Search code examples
amazon-web-servicesmessage-queueamazon-sqsmessage-bus

Amazon SQS Dead Letter Queue: Is it really dead letter or poison?


I'm trying to get clarification on what exactly Amazon's SQS Dead Letter Queue is doing.

According to http://aws.typepad.com/aws/2014/01/amazon-sqs-new-dead-letter-queue.html

Dead Letter Queue - The ARN (Amazon Resource Name) of an SQS queue that will receive the messages which were not successfully processed after maximum number of receives by consumers.

Doesn't that sound more like a Poision Queue? The key distinction being that the consumers did receive the message. A dead letter would be when the message is potentially fine, but can't be delivered, probably due to a service outage. http://www.eaipatterns.com/DeadLetterChannel.html

Where as this sounds like the message is being successfully received multiple times, but processing the message fails, which I understand to be the meaning of a Poison Message Queue.

Message Bus vs Queue

Does the Dead Letter Pattern have different meaning in the context of a plain old queue? Since SQS is just a queue, not a message bus, it isn't responsible for delivering messages. Instead it waits for messages to be picked up (requested). So the traditional Dead Letter pattern doesn't really apply since there isn't a message bus attempting to deliver a message and not being able to find a recipient.

Can SQS behave like a message bus?

Is there a way through SQS to set up channels and listeners instead of explicitly polling for messages from the queue?


Solution

  • Good question.

    Based on the definition from the canonical source, which you quoted (citations removed for clarity):

    The specific way a Dead Letter Channel works depends on the specific messaging system’s implementation, if it provides one at all. The channel may be called a “dead message queue” or “dead letter queue.” Typically, each machine the messaging system is installed on has its own local Dead Letter Channel so that whatever machine a message dies on, it can be moved from one local queue to another without any networking uncertainties. This also records what machine the message died on. When the messaging system moves the message, it may also record the original channel the message was supposed to be delivered on.

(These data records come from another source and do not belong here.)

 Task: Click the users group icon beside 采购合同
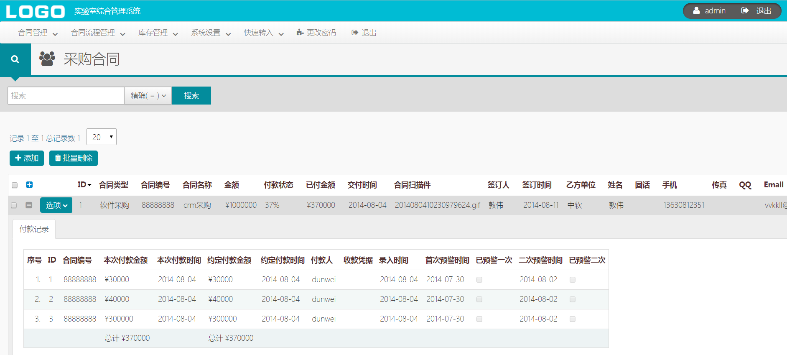click(47, 59)
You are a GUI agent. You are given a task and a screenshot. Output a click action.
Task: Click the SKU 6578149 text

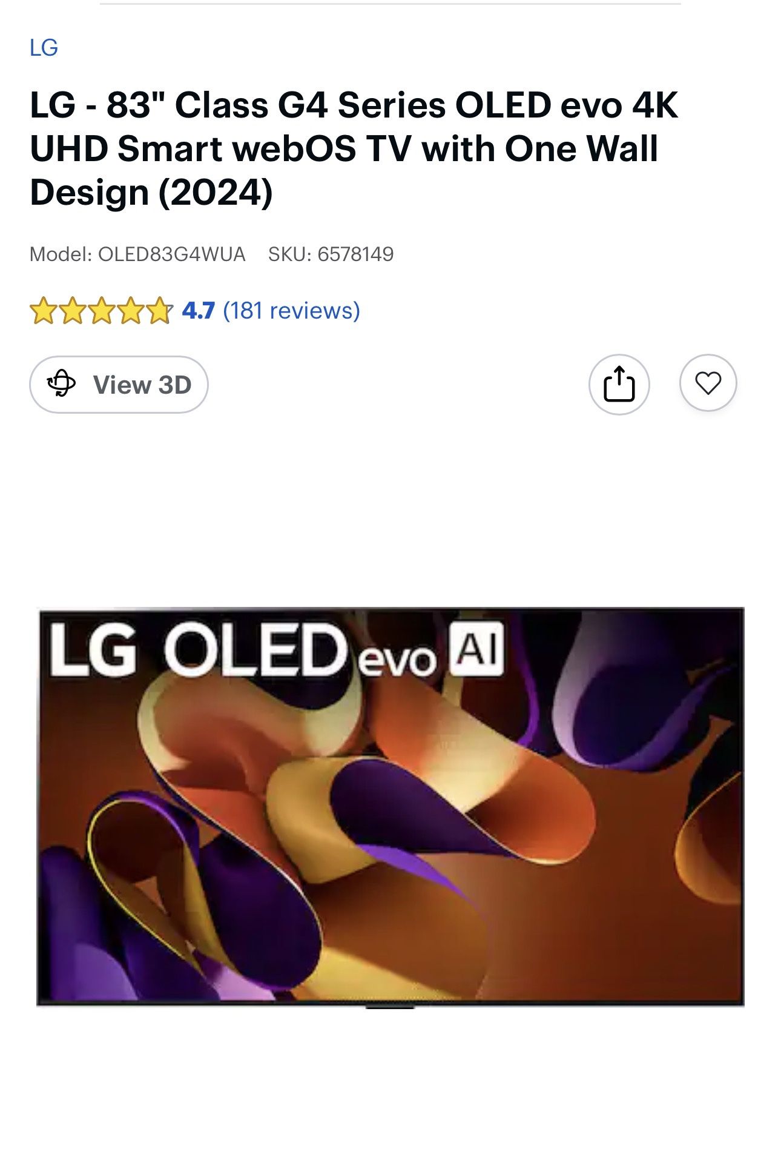pos(331,254)
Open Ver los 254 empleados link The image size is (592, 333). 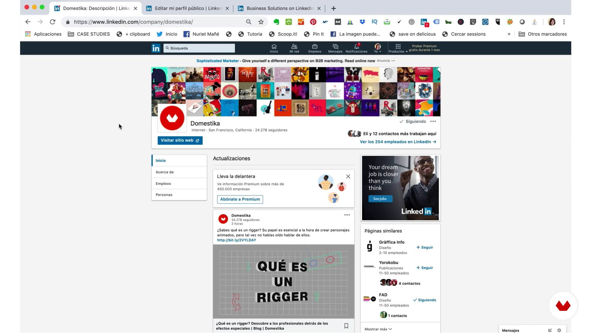[398, 142]
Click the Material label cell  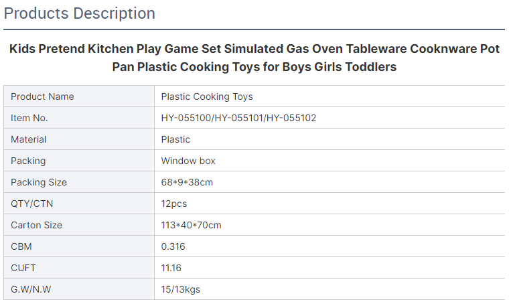pos(79,139)
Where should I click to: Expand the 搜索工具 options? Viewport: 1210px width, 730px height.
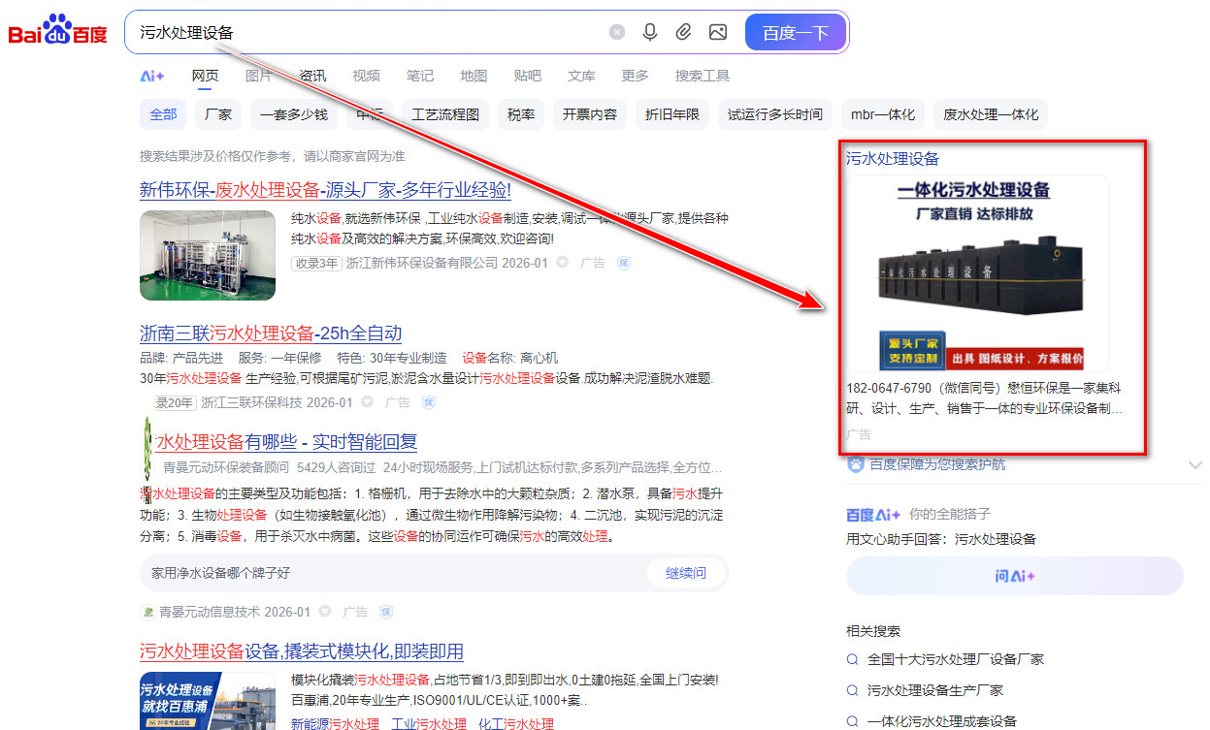pos(702,76)
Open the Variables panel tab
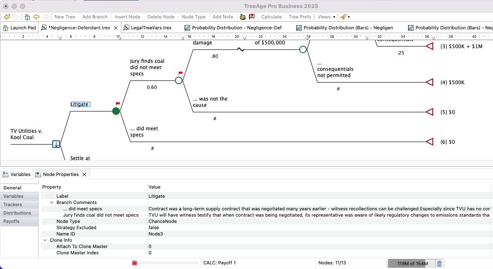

    ...it's not clear if there's really a difference. I understand what you mean by "poison queue," and your understanding of how SQS works is sound. Semantically, the difference between a DLQ and a PQ -- "undeliverable" in the style of email versus "poison" -- isn't clear to me. Perhaps a PQ is a flavor of a DLQ.

    FWIW, ActiveMQ's redelivery policy uses the same definition of DLQ -- a hybrid DLQ / PQ -- as SQS does.

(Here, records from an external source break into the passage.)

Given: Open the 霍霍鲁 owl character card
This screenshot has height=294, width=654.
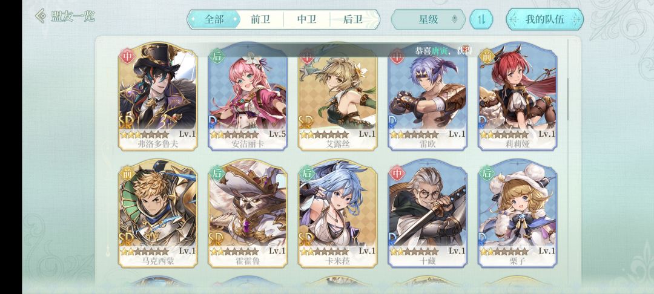Looking at the screenshot, I should coord(248,213).
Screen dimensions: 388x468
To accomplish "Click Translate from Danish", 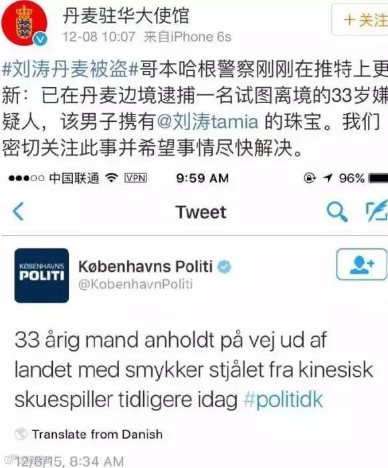I will point(97,435).
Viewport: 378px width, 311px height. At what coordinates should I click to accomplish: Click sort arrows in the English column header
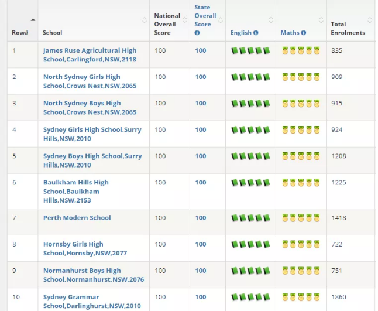(271, 20)
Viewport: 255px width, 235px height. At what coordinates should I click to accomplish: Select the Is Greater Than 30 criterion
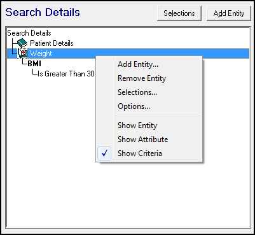[x=66, y=74]
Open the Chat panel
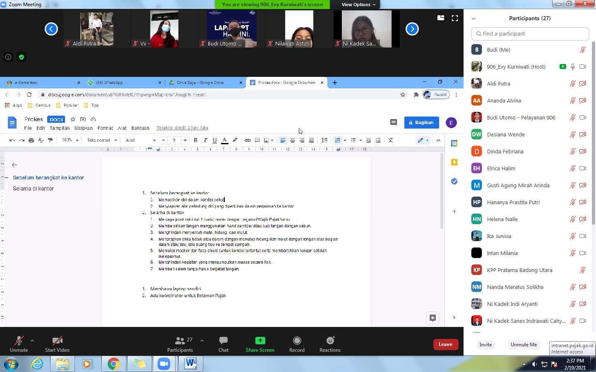Viewport: 596px width, 372px height. click(224, 341)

    Can SQS behave like a message bus?

    SQS can't, but there are similar products that can.

    1. Amazon SNS

      SNS (Simple Notification Service) is a generalized publish-subscribe topic system. SNS allows you to create topics, and then register subscribers that receive push notifications. Currently, push notifications can come in the form of HTTP/S, email, SMS, SQS, and mobile device push notifications.

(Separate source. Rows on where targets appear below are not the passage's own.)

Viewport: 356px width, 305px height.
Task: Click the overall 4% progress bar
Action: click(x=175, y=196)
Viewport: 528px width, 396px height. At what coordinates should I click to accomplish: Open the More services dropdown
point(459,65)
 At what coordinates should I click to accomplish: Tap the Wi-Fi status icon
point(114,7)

      SNS has a pretty sane retry policy for HTTP/S, but does not support a DLQ or PQ AFAIK.

    2. IronMQ's Push Queues

      IronMQ is another REST-ful message queueing service that is a little more fully-featured than SQS. (True FIFO message ordering, longer delays, and so on, but sadly smaller message sizes.) Push queues allow you to set up push "subscribers," which then receive an HTTP POST any time a new message is put onto the queue.

      If IronMQ fails to deliver a message -- the HTTP POST times out, or your endpoint returns anything but a 2xx -- then it will retry the delivery. If it runs out of retries, then it will put the message onto an error queue -- a combination DLQ and PQ in this case.

      This is probably as close as you're going to get to a true "ESB" in a managed service.

    Of course, then there are true open-source ESBs and SOA frameworks -- MULE, ServiceMix, and so on -- but I don't know nearly enough about what you're trying to do to make any kind of recommendation there. :)